(Directions) Each line in the entries below that contains the word "Clear" counts once. Report how many there are and nothing more.

(Information)
%%

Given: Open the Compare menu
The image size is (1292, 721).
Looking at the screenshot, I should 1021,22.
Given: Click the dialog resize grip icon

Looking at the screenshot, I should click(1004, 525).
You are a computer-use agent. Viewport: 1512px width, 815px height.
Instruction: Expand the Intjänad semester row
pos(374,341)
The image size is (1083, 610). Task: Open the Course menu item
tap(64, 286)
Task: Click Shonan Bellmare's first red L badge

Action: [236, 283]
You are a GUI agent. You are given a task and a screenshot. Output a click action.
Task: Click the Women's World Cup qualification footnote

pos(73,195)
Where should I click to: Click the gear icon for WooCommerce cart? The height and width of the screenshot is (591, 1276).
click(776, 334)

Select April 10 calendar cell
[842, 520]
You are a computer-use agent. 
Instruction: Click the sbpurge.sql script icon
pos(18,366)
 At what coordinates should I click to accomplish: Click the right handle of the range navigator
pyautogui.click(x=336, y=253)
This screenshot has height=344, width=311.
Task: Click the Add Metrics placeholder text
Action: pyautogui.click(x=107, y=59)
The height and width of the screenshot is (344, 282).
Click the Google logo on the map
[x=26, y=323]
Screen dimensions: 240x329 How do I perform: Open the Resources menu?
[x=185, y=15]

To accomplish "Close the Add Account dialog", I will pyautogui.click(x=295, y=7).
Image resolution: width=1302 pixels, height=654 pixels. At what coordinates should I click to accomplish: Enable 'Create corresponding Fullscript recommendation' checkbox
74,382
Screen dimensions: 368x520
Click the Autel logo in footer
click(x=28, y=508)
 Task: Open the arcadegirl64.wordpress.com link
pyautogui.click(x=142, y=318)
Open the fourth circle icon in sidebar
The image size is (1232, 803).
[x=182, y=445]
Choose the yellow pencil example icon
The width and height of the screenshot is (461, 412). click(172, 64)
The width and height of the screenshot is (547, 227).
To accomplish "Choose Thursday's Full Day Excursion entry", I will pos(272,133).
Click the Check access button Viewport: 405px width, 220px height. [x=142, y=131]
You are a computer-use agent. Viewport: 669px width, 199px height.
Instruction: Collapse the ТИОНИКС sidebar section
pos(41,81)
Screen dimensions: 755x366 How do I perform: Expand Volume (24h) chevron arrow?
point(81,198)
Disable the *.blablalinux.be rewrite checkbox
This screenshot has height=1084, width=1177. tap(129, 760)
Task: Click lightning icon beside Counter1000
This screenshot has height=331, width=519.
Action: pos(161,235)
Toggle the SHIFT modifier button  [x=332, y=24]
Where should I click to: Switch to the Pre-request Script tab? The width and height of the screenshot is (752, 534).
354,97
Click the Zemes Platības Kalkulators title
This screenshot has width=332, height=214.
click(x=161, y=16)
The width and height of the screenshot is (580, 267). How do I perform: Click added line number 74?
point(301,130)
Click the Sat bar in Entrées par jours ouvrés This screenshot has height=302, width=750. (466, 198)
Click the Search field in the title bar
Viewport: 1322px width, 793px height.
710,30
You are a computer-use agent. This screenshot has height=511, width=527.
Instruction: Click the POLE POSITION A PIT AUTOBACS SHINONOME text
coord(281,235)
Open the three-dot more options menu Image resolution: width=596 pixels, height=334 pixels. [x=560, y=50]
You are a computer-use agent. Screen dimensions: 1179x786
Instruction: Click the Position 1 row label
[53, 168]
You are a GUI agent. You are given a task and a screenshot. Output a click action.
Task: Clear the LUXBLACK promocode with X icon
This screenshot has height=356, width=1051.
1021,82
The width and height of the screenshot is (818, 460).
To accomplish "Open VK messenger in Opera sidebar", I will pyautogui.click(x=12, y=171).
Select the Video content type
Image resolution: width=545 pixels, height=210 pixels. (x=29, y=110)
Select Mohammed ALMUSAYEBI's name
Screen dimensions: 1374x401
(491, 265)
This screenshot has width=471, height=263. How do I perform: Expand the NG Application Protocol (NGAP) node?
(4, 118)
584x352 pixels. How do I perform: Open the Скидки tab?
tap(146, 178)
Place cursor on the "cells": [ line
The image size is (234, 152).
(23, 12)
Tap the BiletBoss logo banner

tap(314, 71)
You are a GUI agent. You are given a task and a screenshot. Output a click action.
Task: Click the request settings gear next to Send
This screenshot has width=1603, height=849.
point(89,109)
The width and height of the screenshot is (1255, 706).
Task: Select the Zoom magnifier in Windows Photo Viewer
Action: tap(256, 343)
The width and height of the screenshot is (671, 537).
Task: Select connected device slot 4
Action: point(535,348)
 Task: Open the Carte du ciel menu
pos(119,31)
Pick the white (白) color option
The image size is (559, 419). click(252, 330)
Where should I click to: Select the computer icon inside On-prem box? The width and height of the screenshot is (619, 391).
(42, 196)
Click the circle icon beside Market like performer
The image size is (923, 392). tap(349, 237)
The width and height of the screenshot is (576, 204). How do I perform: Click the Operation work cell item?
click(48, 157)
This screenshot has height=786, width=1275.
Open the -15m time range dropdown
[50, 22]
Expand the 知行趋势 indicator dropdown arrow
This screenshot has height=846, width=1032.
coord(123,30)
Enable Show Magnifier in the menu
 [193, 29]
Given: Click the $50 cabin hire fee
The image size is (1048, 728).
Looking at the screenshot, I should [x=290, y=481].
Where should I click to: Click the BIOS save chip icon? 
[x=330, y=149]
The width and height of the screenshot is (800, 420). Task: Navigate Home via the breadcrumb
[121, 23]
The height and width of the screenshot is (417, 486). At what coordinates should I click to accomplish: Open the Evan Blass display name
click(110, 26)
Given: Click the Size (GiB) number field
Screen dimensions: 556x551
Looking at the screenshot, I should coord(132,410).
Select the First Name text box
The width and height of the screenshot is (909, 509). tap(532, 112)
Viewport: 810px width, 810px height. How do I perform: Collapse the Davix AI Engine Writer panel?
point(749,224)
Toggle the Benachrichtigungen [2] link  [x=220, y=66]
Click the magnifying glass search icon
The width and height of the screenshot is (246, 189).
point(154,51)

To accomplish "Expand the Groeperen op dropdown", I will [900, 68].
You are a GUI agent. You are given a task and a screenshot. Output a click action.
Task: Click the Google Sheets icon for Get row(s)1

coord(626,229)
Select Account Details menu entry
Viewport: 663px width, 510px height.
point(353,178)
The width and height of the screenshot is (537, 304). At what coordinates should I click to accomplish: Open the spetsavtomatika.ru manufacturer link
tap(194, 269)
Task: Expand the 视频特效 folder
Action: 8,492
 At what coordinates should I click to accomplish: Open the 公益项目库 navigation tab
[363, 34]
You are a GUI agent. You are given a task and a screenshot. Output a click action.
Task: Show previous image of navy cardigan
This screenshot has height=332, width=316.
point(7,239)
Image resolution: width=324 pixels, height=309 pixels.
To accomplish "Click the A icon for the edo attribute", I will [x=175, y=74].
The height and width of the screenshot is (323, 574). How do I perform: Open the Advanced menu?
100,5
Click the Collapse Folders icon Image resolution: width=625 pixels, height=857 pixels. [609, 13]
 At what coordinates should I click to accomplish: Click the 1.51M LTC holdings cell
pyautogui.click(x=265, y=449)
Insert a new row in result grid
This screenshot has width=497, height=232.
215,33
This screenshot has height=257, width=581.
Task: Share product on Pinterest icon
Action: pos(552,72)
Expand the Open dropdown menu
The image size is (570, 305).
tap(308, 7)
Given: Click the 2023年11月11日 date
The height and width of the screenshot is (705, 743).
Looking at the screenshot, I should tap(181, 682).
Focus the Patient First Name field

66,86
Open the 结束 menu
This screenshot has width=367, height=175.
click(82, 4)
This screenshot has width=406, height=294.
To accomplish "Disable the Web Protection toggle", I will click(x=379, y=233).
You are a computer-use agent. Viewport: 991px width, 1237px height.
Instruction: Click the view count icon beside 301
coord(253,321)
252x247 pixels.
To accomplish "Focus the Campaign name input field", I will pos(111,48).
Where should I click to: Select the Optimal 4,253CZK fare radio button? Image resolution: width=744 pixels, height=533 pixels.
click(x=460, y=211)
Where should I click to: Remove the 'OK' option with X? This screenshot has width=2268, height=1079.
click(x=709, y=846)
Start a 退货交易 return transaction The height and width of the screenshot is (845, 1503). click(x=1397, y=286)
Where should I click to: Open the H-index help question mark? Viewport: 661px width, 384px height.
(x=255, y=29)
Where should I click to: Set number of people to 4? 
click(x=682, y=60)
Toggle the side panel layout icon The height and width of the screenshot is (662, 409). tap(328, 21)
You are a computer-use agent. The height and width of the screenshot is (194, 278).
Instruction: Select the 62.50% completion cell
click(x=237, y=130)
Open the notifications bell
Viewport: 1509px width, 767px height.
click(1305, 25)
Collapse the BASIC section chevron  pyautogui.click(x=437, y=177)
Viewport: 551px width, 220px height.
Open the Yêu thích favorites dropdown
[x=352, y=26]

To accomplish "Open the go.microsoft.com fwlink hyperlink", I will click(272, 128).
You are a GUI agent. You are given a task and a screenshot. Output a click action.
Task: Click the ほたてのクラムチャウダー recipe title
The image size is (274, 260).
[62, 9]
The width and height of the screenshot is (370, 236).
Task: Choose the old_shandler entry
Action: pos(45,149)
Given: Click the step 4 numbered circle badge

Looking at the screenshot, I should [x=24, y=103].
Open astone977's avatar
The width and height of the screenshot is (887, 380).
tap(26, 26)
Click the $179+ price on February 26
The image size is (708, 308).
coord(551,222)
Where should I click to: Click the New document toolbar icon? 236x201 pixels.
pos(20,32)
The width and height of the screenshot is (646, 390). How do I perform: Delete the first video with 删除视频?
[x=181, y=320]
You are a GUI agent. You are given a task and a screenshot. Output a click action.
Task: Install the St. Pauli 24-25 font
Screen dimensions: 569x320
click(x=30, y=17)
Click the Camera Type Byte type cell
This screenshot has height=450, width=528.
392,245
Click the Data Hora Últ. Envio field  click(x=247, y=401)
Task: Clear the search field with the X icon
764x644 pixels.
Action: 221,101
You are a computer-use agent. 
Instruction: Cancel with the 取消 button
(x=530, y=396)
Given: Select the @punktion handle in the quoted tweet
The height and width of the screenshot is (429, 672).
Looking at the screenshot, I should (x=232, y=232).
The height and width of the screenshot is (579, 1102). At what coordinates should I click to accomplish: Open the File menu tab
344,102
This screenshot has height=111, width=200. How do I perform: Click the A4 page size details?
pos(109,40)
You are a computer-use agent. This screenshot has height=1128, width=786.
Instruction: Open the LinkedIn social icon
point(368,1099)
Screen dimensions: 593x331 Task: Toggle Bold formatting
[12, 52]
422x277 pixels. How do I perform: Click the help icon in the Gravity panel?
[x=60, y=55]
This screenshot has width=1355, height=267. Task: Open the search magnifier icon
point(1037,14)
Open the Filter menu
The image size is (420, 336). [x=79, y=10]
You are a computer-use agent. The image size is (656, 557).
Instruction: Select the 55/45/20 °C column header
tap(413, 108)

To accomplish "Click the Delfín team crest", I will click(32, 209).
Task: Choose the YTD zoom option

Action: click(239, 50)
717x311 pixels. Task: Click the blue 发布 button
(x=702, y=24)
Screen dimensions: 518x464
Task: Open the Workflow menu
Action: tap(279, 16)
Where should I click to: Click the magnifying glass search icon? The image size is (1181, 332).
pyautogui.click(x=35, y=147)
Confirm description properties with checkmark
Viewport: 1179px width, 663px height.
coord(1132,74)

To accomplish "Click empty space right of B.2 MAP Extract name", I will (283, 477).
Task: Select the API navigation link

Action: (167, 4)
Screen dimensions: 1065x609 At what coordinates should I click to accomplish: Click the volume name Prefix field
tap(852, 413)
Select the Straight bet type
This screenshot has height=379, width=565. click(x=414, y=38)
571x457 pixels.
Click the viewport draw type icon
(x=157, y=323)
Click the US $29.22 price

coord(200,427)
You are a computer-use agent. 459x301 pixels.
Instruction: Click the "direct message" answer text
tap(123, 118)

%%

(Task result) 2